Parent Xavier, Alenabi Farideh, Brignon Pierre, Souberbielle Jean-Claude

机构信息

Service de biochimie, hôpital Pasteur, avenue de la Liberté, 68024 Colmar cedex, France.

出版信息

Nephrol Ther. 2009 Feb;5(1):34-40. doi: 10.1016/j.nephro.2008.04.006. Epub 2008 Jul 31.

Abstract

Parathyroid hormone (PTH) is measured in patients with chronic kidney disease (CKD) to evaluate the spread of secondary hyperparathyroidism and to identify renal osteodystrophy subtypes. An important intermethod variability that can significantly influence the clinical decision has been highlighted recently. Similarly, it is acknowledged that the preanalytical conditions are important to optimize the interpretation of a PTH level by comparison with the K/DOQI guidelines. Considering the frequent case of a dialysis patient in whom blood is handled in the evening and addressed to the clinical laboratory the next morning, we have evaluated the stability of the PTH concentration during a 18-hour period.

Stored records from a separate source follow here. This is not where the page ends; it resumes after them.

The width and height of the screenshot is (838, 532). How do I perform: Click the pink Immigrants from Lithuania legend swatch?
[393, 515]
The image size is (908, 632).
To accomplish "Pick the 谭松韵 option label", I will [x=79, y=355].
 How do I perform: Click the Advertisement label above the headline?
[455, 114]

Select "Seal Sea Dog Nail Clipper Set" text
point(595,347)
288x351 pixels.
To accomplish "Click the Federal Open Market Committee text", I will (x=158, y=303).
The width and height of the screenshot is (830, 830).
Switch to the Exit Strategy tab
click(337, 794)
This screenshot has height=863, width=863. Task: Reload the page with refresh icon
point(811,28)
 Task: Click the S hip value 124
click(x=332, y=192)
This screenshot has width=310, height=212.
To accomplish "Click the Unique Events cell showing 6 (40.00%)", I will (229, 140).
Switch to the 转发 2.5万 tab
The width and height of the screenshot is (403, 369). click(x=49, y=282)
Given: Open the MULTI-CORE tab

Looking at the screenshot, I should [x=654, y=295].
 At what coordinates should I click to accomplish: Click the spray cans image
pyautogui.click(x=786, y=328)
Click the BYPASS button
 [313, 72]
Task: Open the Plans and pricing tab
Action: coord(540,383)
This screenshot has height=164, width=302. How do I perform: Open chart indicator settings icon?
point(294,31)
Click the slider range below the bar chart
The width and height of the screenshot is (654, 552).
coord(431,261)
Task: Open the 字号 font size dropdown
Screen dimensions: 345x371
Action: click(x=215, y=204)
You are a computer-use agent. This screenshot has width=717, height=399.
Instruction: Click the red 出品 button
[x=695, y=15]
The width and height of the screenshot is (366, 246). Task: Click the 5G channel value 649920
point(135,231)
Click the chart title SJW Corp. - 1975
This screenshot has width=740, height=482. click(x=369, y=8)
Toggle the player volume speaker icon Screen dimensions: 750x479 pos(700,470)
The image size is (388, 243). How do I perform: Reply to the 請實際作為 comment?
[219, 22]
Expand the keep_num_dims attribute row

We thus measured PTH with three automated assays in three kinds of tubes (plain tubes with a gel separator, EDTA tubes, EDTA+aprotinin tubes) which were either immediately centrifugated with a prompt freezing of the serum or plasma, or stored for 18hours at room temperature or at 4 degrees C. Our results demonstrate that, whatever the kind of tube, the PTH concentration is not altered by a 18-hour storage at 4 degrees C which is not the case at room temperature. Using a tube with a gel separator necessitates however to centrifugate the tube in the dialysis unit. On the other hand, the use of serum, by contrast with EDTA plasma, allows the measurement of other biological parameters including calcium, does not need that the tube is fully filled and, according to our results, reduces the intermethod variability. In conclusion, this study shows that the measurement of PTH may be delayed by 18hours if the primary tube is kept at 4 degrees C. Assuming that the primary tube is centrifugated but not opened in the dialysis unit, serum may be the sample of choice for the measurement of PTH in patients with CKD.

摘要

对慢性肾脏病(CKD)患者测量甲状旁腺激素(PTH),以评估继发性甲状旁腺功能亢进的进展情况并确定肾性骨营养不良的亚型。最近已经强调了一种重要的方法间变异性,它会显著影响临床决策。同样,人们认识到分析前条件对于根据K/DOQI指南优化PTH水平的解读很重要。考虑到透析患者经常出现晚上采血并于次日早晨送往临床实验室的情况,我们评估了PTH浓度在18小时内的稳定性。因此,我们用三种自动化检测方法在三种试管(带凝胶分离器的普通试管、EDTA试管、EDTA + 抑肽酶试管)中测量PTH,这些试管要么立即离心并迅速冷冻血清或血浆,要么在室温或4℃下保存18小时。我们的结果表明,无论使用哪种试管,PTH浓度在4℃下保存18小时不会改变,但在室温下则不然。然而,使用带凝胶分离器的试管需要在透析单元中对试管进行离心。另一方面,与EDTA血浆相比,使用血清可以测量包括钙在内的其他生物学参数,不需要试管完全充满,并且根据我们的结果,可减少方法间变异性。总之,本研究表明,如果原始试管保存在4℃,PTH的测量可以延迟18小时。假设原始试管在透析单元中已离心但未打开,血清可能是CKD患者测量PTH的首选样本。